[Task prompt] Give back exactly the lines of the entries below from the line with "The width and height of the screenshot is (1350, 560)." to the line with "The height and width of the screenshot is (405, 720).", inclusive, and only those.

Source records Block Start

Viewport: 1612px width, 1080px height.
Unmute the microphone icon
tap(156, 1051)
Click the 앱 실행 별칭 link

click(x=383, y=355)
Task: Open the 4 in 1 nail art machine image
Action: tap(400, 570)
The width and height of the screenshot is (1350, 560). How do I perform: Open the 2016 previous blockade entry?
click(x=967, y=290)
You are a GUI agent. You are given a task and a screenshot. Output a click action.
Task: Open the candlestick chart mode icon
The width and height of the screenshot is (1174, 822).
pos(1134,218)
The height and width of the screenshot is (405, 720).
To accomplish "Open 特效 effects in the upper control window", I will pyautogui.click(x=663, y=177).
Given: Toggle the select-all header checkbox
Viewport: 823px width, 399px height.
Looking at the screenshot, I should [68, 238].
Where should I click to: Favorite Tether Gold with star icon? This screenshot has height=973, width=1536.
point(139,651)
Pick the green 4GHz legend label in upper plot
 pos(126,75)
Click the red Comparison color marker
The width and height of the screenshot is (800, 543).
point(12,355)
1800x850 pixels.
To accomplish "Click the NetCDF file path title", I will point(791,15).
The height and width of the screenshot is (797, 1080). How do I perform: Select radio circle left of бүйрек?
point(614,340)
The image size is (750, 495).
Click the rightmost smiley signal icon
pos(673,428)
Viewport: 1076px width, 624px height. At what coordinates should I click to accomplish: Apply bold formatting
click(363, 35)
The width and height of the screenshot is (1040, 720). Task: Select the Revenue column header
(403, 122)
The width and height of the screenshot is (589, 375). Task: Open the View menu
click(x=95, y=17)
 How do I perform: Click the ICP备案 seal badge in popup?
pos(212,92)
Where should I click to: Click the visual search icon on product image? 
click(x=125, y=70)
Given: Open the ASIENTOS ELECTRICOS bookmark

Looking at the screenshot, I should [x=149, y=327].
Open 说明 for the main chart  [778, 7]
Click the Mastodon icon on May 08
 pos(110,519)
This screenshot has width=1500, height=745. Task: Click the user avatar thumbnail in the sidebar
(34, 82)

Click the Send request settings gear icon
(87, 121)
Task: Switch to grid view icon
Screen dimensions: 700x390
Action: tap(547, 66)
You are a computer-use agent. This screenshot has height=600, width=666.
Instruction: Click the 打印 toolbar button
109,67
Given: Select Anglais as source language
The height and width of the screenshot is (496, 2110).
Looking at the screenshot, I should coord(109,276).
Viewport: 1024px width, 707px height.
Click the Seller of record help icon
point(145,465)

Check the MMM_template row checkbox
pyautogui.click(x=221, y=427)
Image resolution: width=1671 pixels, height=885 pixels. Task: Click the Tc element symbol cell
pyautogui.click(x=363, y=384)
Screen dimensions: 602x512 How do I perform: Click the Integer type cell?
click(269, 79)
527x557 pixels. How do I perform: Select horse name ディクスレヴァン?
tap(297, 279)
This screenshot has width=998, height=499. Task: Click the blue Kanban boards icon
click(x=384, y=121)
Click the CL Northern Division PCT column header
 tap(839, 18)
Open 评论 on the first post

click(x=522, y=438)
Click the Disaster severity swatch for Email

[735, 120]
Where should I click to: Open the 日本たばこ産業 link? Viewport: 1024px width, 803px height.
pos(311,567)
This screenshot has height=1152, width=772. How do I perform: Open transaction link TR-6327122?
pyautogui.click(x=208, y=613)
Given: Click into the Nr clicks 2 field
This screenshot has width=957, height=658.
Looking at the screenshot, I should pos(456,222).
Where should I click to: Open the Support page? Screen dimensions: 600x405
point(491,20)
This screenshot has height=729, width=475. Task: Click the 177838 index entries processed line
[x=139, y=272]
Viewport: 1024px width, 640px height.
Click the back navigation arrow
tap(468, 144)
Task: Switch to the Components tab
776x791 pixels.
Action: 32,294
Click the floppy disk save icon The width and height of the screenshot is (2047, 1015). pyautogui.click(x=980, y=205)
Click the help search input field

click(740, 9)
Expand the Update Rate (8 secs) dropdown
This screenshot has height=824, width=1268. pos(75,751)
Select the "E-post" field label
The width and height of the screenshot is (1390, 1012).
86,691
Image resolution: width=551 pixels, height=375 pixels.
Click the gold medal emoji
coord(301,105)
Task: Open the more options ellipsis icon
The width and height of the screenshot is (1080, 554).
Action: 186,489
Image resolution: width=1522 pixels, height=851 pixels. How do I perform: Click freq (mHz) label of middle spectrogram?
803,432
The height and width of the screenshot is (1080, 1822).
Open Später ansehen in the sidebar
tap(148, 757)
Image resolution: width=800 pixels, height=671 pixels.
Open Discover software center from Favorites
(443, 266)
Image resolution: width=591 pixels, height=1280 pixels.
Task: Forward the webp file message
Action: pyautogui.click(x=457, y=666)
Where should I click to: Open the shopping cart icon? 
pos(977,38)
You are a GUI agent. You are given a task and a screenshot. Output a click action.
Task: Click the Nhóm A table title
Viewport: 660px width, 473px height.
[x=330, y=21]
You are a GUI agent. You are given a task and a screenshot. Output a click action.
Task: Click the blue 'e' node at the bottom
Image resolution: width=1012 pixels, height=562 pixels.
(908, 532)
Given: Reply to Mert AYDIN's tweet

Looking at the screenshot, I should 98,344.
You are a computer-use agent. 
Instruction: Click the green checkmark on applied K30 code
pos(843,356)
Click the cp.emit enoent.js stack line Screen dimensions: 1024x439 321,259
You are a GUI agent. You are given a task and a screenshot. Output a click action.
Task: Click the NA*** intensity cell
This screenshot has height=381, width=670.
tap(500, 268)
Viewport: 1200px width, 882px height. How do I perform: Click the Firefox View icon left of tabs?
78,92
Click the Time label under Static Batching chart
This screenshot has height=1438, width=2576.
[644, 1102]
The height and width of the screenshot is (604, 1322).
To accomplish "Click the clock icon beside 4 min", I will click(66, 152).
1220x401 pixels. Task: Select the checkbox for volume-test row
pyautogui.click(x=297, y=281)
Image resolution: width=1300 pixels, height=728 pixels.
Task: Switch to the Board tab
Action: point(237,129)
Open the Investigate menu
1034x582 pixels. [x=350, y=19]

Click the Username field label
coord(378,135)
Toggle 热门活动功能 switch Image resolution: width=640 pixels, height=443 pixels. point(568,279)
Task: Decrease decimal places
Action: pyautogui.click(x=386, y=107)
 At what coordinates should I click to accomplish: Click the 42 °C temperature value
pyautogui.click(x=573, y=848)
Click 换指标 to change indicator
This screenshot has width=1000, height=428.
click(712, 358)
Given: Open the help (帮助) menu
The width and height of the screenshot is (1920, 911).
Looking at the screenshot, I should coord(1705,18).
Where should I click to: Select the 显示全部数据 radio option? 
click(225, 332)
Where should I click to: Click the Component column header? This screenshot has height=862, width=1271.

Source records Block End

[Answer box]
The width and height of the screenshot is (1350, 560). How do I perform: Open the 2016 previous blockade entry?
click(x=967, y=290)
You are a GUI agent. You are given a task and a screenshot. Output a click action.
Task: Open the candlestick chart mode icon
The width and height of the screenshot is (1174, 822).
pos(1134,218)
The height and width of the screenshot is (405, 720).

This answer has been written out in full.